El hombre más lento del mundo

Rondaría los 30.  Muy alto, huesudo, con una cara llena de pecas pelirrojas sobre un fondo blanquísimo. Nariz aguileña, de surcos quietos. Tendría, seguramente, el pelo más perezoso del mundo pues, sin estar sucio, apenas se movía. Unos labios finos que se abrían para bostezar en pasos de cuatro: abrir, esperar, seguir abriendo y por fin bostezar. 
Entre bostezo y bostezo el hombre miraba por la ventana del tren sin percatarse que tenía la boca abierta, 2 segundos, tres, cuatro, cinco.
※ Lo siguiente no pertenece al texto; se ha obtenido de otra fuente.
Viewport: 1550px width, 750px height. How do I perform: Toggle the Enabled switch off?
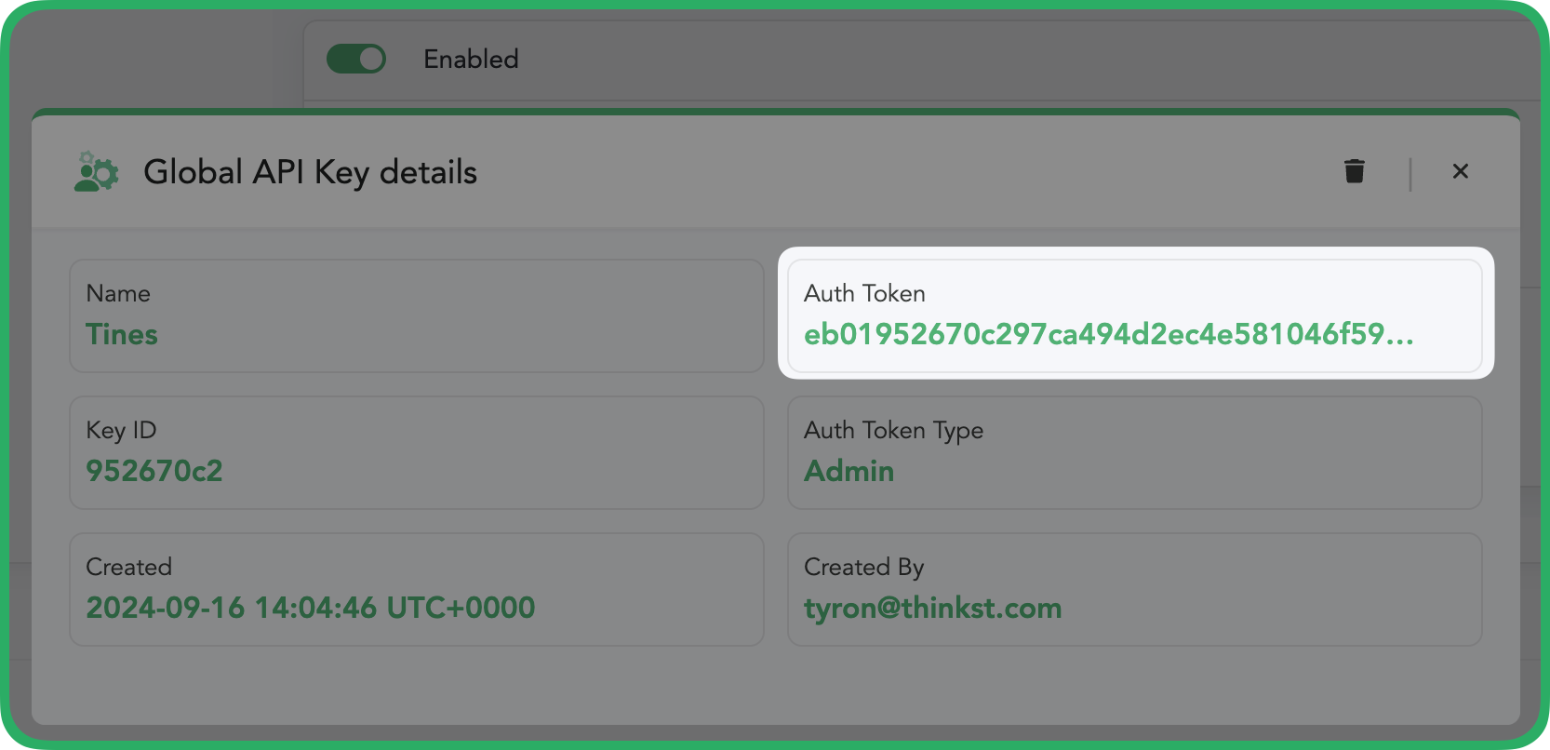(356, 59)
Quieto e indiferente, sabiendo que más allá de su propio asiento nada podía ser tan urgente y que las cosas importantes siempre llegan sin hacer mucho ruido, para instalarse con comodidad lejos de las prisas. 
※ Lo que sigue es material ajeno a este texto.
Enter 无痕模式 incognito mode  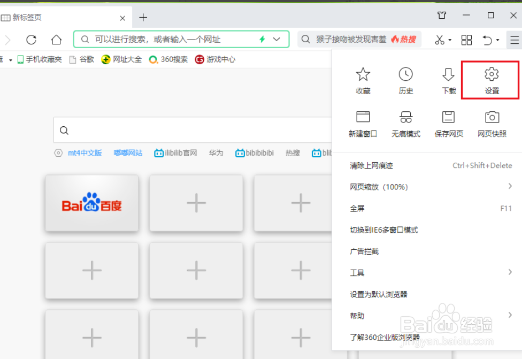(x=405, y=123)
Verlo me daba sueño pero tampoco podía dejar de observar su presencia pasmada. Me preguntaba si sus decisiones también serían lentas, si alguna vez habría amado deprisa, si habría perdido más trenes que yo. 

Quién dice Barcelona

La mejor hora para volar son las ocho menos veinte, cuando Barcelona es blaugrana desde el aire y el mar aún no es tan negro como para unirse con los trocitos de tierra calada.
Pasar la tarde en el avión no está tan mal si se vuelve al sur y mañana es casi fiesta. Libretas con listas, ropa sucia, besos y mensajes en pausa, aterrizaremos en 20 minutos. Volvemos a casa.